Note:
This topic has been translated from a Chinese forum by GPT and might contain errors.
Original topic: tikv某节点leader region频繁掉线是杂回事?
[TiDB Usage Environment] Production Environment
[TiDB Version] v4.0.9
[Encountered Problem: Phenomenon and Impact]
The leader region of the TiKV node 192.168.241.58:20180 frequently goes offline (as shown in the picture below, not sure if my description is accurate). Could you please explain what triggers this situation? I have checked the system logs and found nothing abnormal. Thank you~
The number of regions on this TiKV is not small in the cluster, but the leader is often always 0. Occasionally, when some leaders increase, they quickly go down. It’s quite strange~
[Resource Configuration]
[Attachment: Screenshot/Log/Monitoring]
The logs of this node should be provided.
I have checked the PD logs and didn’t find any error logs that match this timestamp. How should I investigate this? The logs are quite large, how can I filter keywords?
Look for keywords such as error, ERROR, warn, WARN.
Then check if there is the word “welcome” in tikv, indicating that it has restarted…
It is estimated that it has restarted…
The fact that “welcome” wasn’t filtered out indicates that it hasn’t been restarted. There are quite a few “heartbeat fail” logs, but the timestamps don’t quite match the times shown in the graph.
The number of leaders on this TiKV node has always been 0, and the server load isn’t high either, which is quite strange.
I’ve checked the monitoring values and didn’t find any anomalies, but the monitoring generally collects data at a longer interval of 1 minute per time. Is there a good way to check? The only thing I can think of is to find another machine to continuously ping.
There is a very simple way: find another server with the same configuration and directly expand it into a TiKV node instance. Once the expansion is successful, you can decommission the problematic server.
Generally, PD connection issues and heartbeat problems can be attributed to network congestion, which causes PD to think that the node is down. This will trigger the transfer of all leaders and replicas to maintain service availability and replica availability.
If it’s a network issue, then the replicas on this node should all be fewer, right? But now the number of regions on this TiKV is not considered small in the cluster, and the number of regions is quite stable (no sudden increases or decreases), but the leader is often always 0, and occasionally when some leaders increase, they quickly go down. It’s quite strange~
Server resources are quite tight, so we can’t expand with new machines~
I suspect it’s a hardware issue.
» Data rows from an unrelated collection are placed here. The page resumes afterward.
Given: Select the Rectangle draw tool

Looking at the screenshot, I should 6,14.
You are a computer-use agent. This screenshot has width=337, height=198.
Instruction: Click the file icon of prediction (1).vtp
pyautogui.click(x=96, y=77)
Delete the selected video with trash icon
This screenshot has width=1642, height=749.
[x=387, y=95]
You’ll have to figure out how to investigate it yourself…
I’ll ping for a couple of days over the weekend to check the latency first
Yesterday, I dealt with a similar issue. The problem was caused by GC. During GC, resolve lock can cause some nodes to be under too much pressure, leading to a pseudo-deadlock. Then PD will immediately evict the leader, and after the node recovers, PD will rebalance the leader again, causing such a scenario.
You can check the time when your leader dropped and see if it matches the resolved locks in the GC section of the TiKV details monitoring. I guess they should be consistent. Then you can see the IO at that time; GC scan_lock can cause IO to be fully utilized and similar issues.
I have been pinging for several days, and the packet loss is very minimal, which does not match the leader disconnection anomaly. It should be possible to rule out network issues.
I feel that the expert’s answer is correct. I checked the monitoring of this node, and the iowait indicator of this machine is not high and relatively balanced. The ioutil in the cluster is also not considered high (our machines are all ordinary SATA SSDs, not using NVMe, so the disk ioutil is generally higher). You mentioned that this issue should be random for the TiKV nodes, right? My current problem is that the leader on this one TiKV node frequently goes offline.
Try analyzing the store and region status changes through the PD log using the store ID of the frequently disconnected TiKV leader and a specific region ID. Check if there are any unexpected scheduling issues causing this.
What method did you use to deploy TiDB?
Is this a virtual machine or a physical machine? If it’s a virtual machine, I think you can try migrating it to another host machine to see if it helps.
Why does resolving locks cause TiKV to hang?
Looking at the image in my previous comment, resolving locks can lead to a large number of scan locks requests, which may cause IO to be fully utilized, potentially resulting in TiKV becoming unresponsive.